» DESCRIPTION OF THE TASK
Format every line of the listing below as a numbered list, omitting any blank lines.

» DATASET EXCERPTS
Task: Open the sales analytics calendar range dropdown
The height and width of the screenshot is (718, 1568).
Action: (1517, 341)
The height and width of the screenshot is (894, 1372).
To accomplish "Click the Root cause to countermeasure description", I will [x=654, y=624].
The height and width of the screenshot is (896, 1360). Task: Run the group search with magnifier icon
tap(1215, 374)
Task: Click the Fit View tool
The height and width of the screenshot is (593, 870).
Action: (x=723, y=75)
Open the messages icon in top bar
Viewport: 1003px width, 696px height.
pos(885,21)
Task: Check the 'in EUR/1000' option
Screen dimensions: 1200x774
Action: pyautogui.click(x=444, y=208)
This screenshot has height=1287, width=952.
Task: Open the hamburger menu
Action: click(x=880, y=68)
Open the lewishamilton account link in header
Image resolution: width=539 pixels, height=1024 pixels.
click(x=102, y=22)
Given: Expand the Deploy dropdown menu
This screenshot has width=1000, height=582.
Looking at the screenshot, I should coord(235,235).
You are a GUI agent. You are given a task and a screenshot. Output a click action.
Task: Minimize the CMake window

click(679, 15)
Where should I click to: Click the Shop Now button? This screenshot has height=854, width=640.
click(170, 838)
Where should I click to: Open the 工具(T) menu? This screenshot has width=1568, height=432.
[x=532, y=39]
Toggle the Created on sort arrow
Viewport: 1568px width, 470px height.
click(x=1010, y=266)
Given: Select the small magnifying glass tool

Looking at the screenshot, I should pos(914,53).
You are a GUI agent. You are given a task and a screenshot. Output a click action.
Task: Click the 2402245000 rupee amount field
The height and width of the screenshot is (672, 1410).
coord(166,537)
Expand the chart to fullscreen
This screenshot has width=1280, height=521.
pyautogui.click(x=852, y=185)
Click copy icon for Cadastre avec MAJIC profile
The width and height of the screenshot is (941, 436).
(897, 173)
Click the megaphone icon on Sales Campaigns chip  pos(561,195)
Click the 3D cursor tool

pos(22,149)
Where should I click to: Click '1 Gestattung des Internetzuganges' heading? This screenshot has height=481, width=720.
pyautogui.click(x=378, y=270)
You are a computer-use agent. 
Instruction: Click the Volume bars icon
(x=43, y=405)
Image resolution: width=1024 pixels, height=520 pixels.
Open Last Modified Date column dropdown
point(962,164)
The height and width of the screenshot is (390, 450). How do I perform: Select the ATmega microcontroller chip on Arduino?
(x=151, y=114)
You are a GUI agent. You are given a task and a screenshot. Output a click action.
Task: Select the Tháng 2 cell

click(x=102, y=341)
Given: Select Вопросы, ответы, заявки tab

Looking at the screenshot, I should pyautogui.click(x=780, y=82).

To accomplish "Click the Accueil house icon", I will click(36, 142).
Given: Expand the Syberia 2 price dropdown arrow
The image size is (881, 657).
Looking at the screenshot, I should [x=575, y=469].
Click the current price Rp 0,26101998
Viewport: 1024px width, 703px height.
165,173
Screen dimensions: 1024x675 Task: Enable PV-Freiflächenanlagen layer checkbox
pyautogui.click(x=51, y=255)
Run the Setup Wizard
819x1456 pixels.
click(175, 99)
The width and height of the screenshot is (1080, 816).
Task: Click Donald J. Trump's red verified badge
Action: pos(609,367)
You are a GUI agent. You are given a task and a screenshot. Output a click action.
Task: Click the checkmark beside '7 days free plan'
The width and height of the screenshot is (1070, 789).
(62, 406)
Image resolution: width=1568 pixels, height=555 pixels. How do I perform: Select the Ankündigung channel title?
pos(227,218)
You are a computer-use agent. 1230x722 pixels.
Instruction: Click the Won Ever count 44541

» THE COMPLETED TASK
1. Task: Open the sales analytics calendar range dropdown
2. The height and width of the screenshot is (718, 1568).
3. Action: (1517, 341)
4. The height and width of the screenshot is (894, 1372).
5. To accomplish "Click the Root cause to countermeasure description", I will [x=654, y=624].
6. The height and width of the screenshot is (896, 1360). Task: Run the group search with magnifier icon
7. tap(1215, 374)
8. Task: Click the Fit View tool
9. The height and width of the screenshot is (593, 870).
10. Action: (x=723, y=75)
11. Open the messages icon in top bar
12. Viewport: 1003px width, 696px height.
13. pos(885,21)
14. Task: Check the 'in EUR/1000' option
15. Screen dimensions: 1200x774
16. Action: pyautogui.click(x=444, y=208)
17. This screenshot has height=1287, width=952.
18. Task: Open the hamburger menu
19. Action: click(x=880, y=68)
20. Open the lewishamilton account link in header
21. Image resolution: width=539 pixels, height=1024 pixels.
22. click(x=102, y=22)
23. Given: Expand the Deploy dropdown menu
24. This screenshot has width=1000, height=582.
25. Looking at the screenshot, I should coord(235,235).
26. You are a GUI agent. You are given a task and a screenshot. Output a click action.
27. Task: Minimize the CMake window
28. click(679, 15)
29. Where should I click to: Click the Shop Now button? This screenshot has height=854, width=640.
30. click(170, 838)
31. Where should I click to: Open the 工具(T) menu? This screenshot has width=1568, height=432.
32. [x=532, y=39]
33. Toggle the Created on sort arrow
34. Viewport: 1568px width, 470px height.
35. click(x=1010, y=266)
36. Given: Select the small magnifying glass tool
37. Looking at the screenshot, I should pos(914,53).
38. You are a GUI agent. You are given a task and a screenshot. Output a click action.
39. Task: Click the 2402245000 rupee amount field
40. The height and width of the screenshot is (672, 1410).
41. coord(166,537)
42. Expand the chart to fullscreen
43. This screenshot has width=1280, height=521.
44. pyautogui.click(x=852, y=185)
45. Click copy icon for Cadastre avec MAJIC profile
46. The width and height of the screenshot is (941, 436).
47. (897, 173)
48. Click the megaphone icon on Sales Campaigns chip  pos(561,195)
49. Click the 3D cursor tool
50. pos(22,149)
51. Where should I click to: Click '1 Gestattung des Internetzuganges' heading? This screenshot has height=481, width=720.
52. pyautogui.click(x=378, y=270)
53. You are a computer-use agent. 
54. Instruction: Click the Volume bars icon
55. (x=43, y=405)
56. Image resolution: width=1024 pixels, height=520 pixels.
57. Open Last Modified Date column dropdown
58. point(962,164)
59. The height and width of the screenshot is (390, 450). How do I perform: Select the ATmega microcontroller chip on Arduino?
60. (x=151, y=114)
61. You are a GUI agent. You are given a task and a screenshot. Output a click action.
62. Task: Select the Tháng 2 cell
63. click(x=102, y=341)
64. Given: Select Вопросы, ответы, заявки tab
65. Looking at the screenshot, I should pyautogui.click(x=780, y=82).
66. To accomplish "Click the Accueil house icon", I will click(36, 142).
67. Given: Expand the Syberia 2 price dropdown arrow
68. The image size is (881, 657).
69. Looking at the screenshot, I should [x=575, y=469].
70. Click the current price Rp 0,26101998
71. Viewport: 1024px width, 703px height.
72. 165,173
73. Screen dimensions: 1024x675 Task: Enable PV-Freiflächenanlagen layer checkbox
74. pyautogui.click(x=51, y=255)
75. Run the Setup Wizard
76. 819x1456 pixels.
77. click(175, 99)
78. The width and height of the screenshot is (1080, 816).
79. Task: Click Donald J. Trump's red verified badge
80. Action: pos(609,367)
81. You are a GUI agent. You are given a task and a screenshot. Output a click action.
82. Task: Click the checkmark beside '7 days free plan'
83. The width and height of the screenshot is (1070, 789).
84. (62, 406)
85. Image resolution: width=1568 pixels, height=555 pixels. How do I perform: Select the Ankündigung channel title?
86. pos(227,218)
87. You are a computer-use agent. 1230x722 pixels.
88. Instruction: Click the Won Ever count 44541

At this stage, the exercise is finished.